The Favourite, avec un "u", parce que c'est Anglais, les ricains l'ont mangé, remonte en effet aux travaux de Deborah Davis. Première à se lancer dans le scénario du futur film, après avoir étudié des correspondances entre la reine Anne et Lady Sarah Churchill, ainsi que celles d’Abigail Masham et Robert Harley.
Ayant trouvé les producteurs au fil du temps, il ne manquait plus que le faiseur, léger comme mot j'en conviens, surtout quand on découvre le travail final. Tony McNamara, scénariste, est ensuite convié à récrire le scénario avec Lánthimos comme accompagnateur.
Il est rare que les films se déroulant à ce genre d'époque, je brasse large, mais tout ce qui est Roi, Reines et autres gens en perruques, me fascinent. Il y'a des bons films, c'est évident, mais au point d'en être renversant et marquant, peu, à mes yeux.
Seuls deux noms me viennent clairement en tête, un certains Miloš Forman avec son magnifique Amadeus, ainsi que son étonnant et très bon Valmont. Le deuxième, bien plus évident si j'ose dire, et je l'ose, Stanley Kubrick, avec Barry Lyndon bien sûr. Je déplore toujours l'abandonné projet sur Napoléon.

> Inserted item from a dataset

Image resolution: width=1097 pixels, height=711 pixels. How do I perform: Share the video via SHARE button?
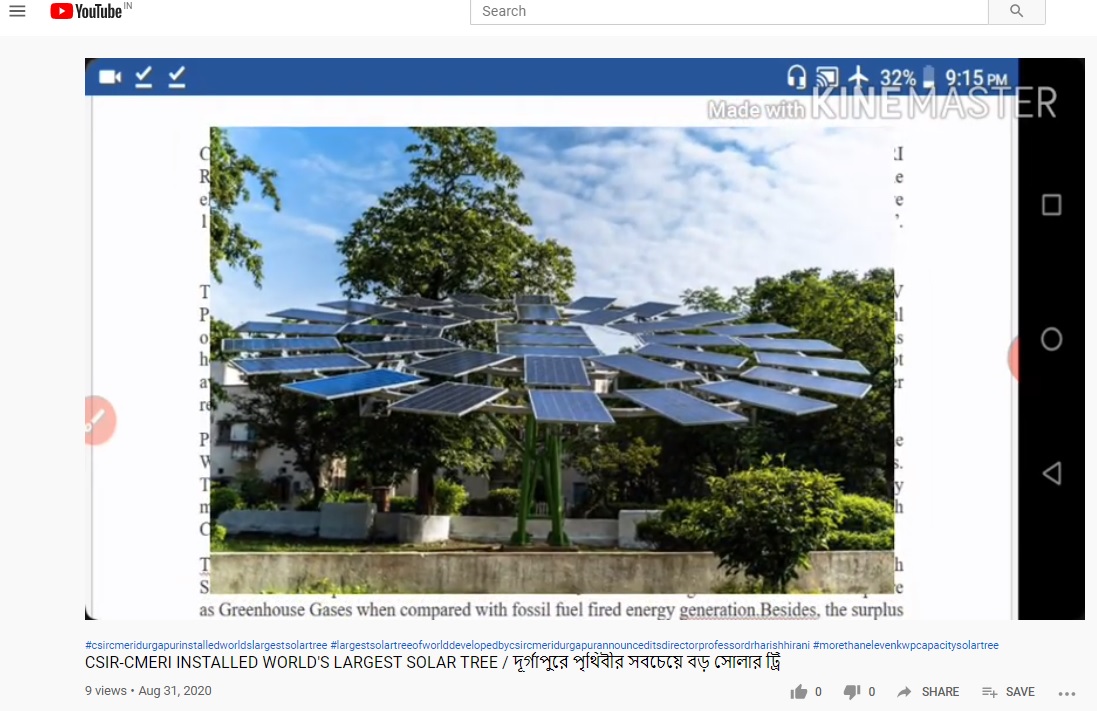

Yórgos Lánthimos peut donc se targuer, même s'il s'en cogne sans doute, d'entrer dans le cercle privé. Il faut dire que son film avait tout pour me plaire, on partait déjà d'un trailer qui m'avait assommé aux larmes, et qui fait toujours son effet au fil des visionnages.
Le style et les codes établies par le cinéaste depuis quelques films représentent ce que j'aime, et surtout ce que j'aimerais pouvoir réaliser. A savoir : une fable cynique, sans pitié, à l'humour grinçant et au burlesque morbide. Ça sonne surement psychopathe mais kékeujemenfou ! Si Lars Von Trier, Michael Haneke et Yórgos Lánthimos peuvent le faire, c'est qu'il y'a un public pour.
The Favourite a donc pour ordre de partir d'une réalité pour mieux s'en détacher, si les personnages principaux et d'autres ont bien existé, ils n'ont en rien vécu de ce qui est montré à l'écran. Magie du cinéma et surtout folie, plongé dans un huis clos manipulateur et féministe, Lanthimos nous convie à un jeu aussi jouissif que vénéneux. Monstrueusement anachronique, encouragé également, chirurgicale, précis et piquant, déformé par le fisheye, ce biopic maquillé est une pure merveille !
Au-delà d'un ballet visuel estomaquant de virtuosité et d'une audace rare, le métrage est forcément accompagné d'une bande son délicieusement terrifiante. La musique classique, genre que je n'avais jamais vraiment approfondi m'arrive aux oreilles comme une pure jouissance via les choix du cinéaste. Ce gout du violon biscornu, aride, sec et violent, mon dieu que j'aime ça, c'est inspirant, affreux et infernal, tout ce que j'aime !
Dans le genre, il avait déjà fait fort avec le fabuleux The Killing of a Sacred Deer.
Renforçant considérablement l'œuvre douteuse et tranchante, à coup de violon ou même d'orgue sauvage, ce délice sonore accompagne royalement l'histoire de cette Reine, c'est le cas de le dire.
Cette pauvre Reine Anne, souveraine oubliée, naïve, collectionnant les lapins, 17, comme le nombre de ses fausses couches, vomissant entre deux bouchés de gâteau, faisant courser des homards (Lobster, forcément !)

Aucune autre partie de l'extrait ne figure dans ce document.